On top of that, financial institutions as of this year are required to report international wire transfers with a value of $10,000 or more to FINTRAC – and to the federal taxman. FINTRAC uses electronic funds transfer information to detect and deter money laundering and terrorist financing while the CRA will use this data to enhance risk assessment for tax non-compliance, according to Jennifer McCabe, a CRA spokesperson. A specialized team has been established within the CRA’s Offshore Compliance Division to assess and analyze electronic funds transfer’s data, who will disseminate it “appropriately” within the CRA, added McCabe. This data will be used to match against taxpayers’ income tax filings and disclosed offshore holdings such as the offshore tax informant program submissions.

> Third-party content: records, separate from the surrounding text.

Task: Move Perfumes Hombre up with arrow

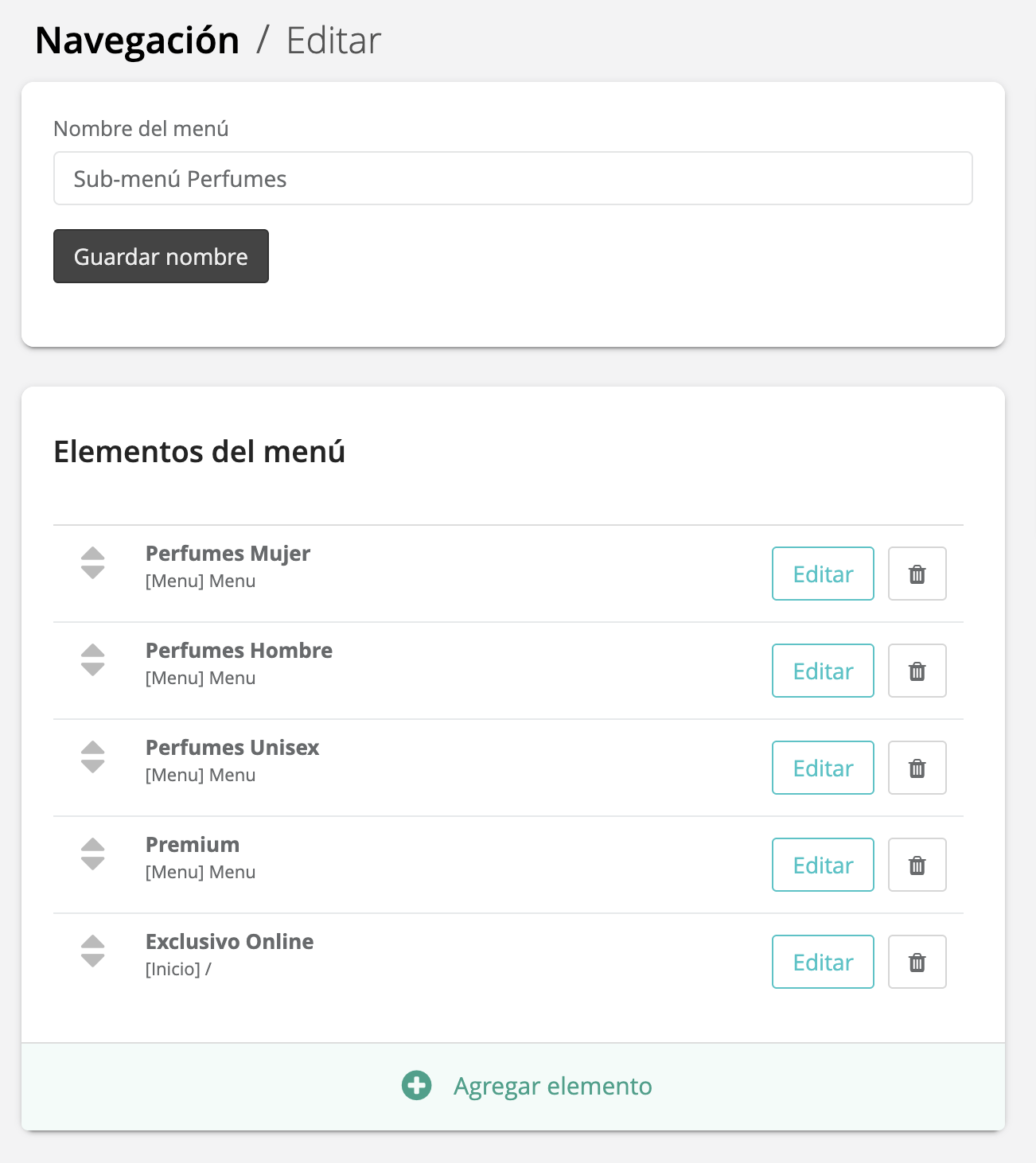Action: pyautogui.click(x=93, y=650)
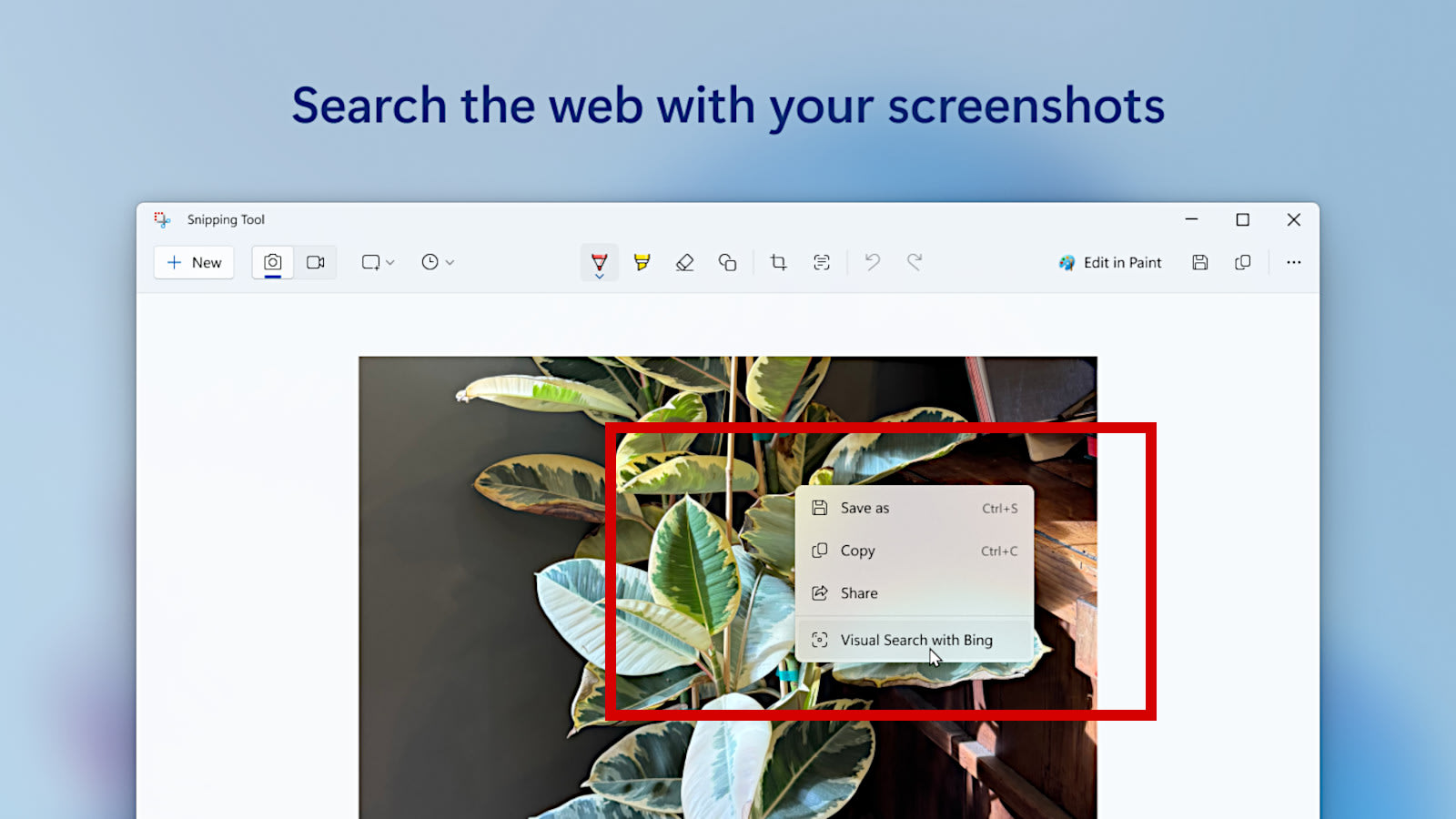1456x819 pixels.
Task: Click the New snip button
Action: click(193, 262)
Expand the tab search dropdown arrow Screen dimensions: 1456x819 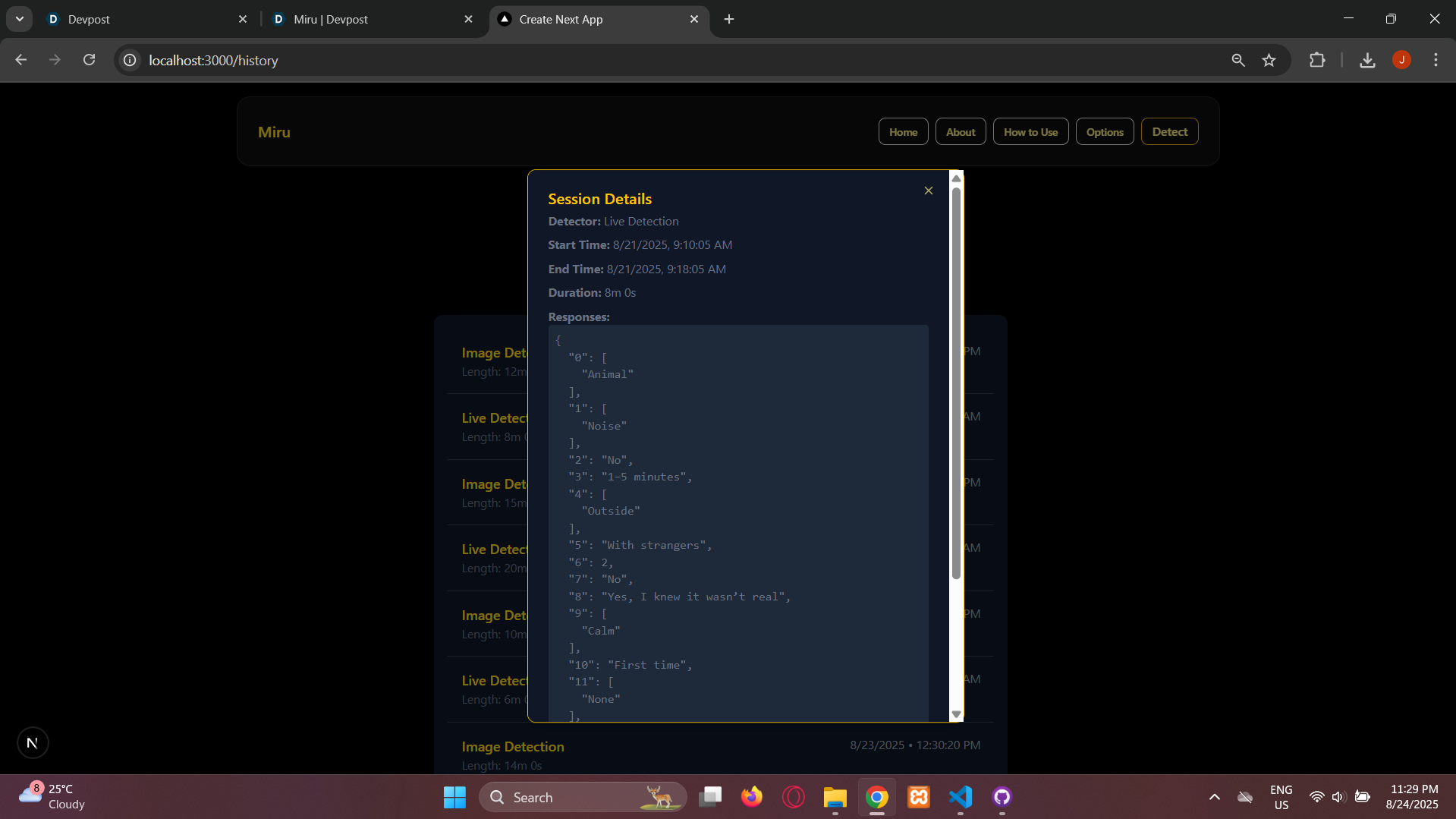tap(20, 19)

“The Canada Revenue Agency already has access to significant amounts of data,” said Jennifer Fiddian-Green, CPA, CMA, CA-IFA, CFE, CFI, and head of the National Forensic and Dispute Resolution Advisory at Grant Thornton LLP. “They have this data, the movement of money, and they have our tax files in front of them. So if there is something that doesn’t make sense to them, all they have to is compare that information. It is a powerful tool. I don’t believe that the stakeholders in our economy really understand the access that the CRA has.”
It may end up with much more information in the not-too-distant future. Earlier this summer, the federal government released proposed amended regulations under the Proceeds of Crime (Money Laundering) and Terrorist Financing Act (PCMLTFA) that would lower the bar for reporting STRs, said Jacqueline Shinfield, a lawyer with Blake, Cassels & Graydon LLP specializing in regulatory compliance in the retail financial services and payments industry. At present, reporting entities are required to file STRs when it detects a fact that “constitutes reasonable grounds to suspect” that the transaction is related to the commission of a money laundering or terrorist activity financing offence. But under the proposed regulation, the threshold for filing a STR would change from ““constituting reasonable grounds” to “reasonably expected to raise reasonable grounds.”
“What that means will depends on how FINTRAC interprets that when they examine institutions that are subject to its regime,” said Shinfield. “But it’s certainly in my view, if it was passed and implemented as it is currently worded, gives FINTRAC a little more wiggle room to say the standard is a little bit lower and requires filings for things that may not have hit the reasonableness standard. It will require entities that are regulated under this legislation to look more critically upon transactions to see if they require STRs.”
Craig Hannaford, a CFE, CGA, and former RCMP officer who worked in the commercial crime and computer crime division, believes that slowly but surely the purpose behind STRs is broadening in ways that was inconceivable when the PCMLFTA was enacted at the turn of the century. “We have to be careful about how we go about giving tax authorities access to information and databases that were originally designed to assist investigations into money laundering and terrorist financing,” said Hannaford, founder of Hannaford Partners Inc. “It’s almost like the expansion of this for tax investigation, which has always been kept separate, is coming through the backdoor, without generating much discussion or a huge debate.”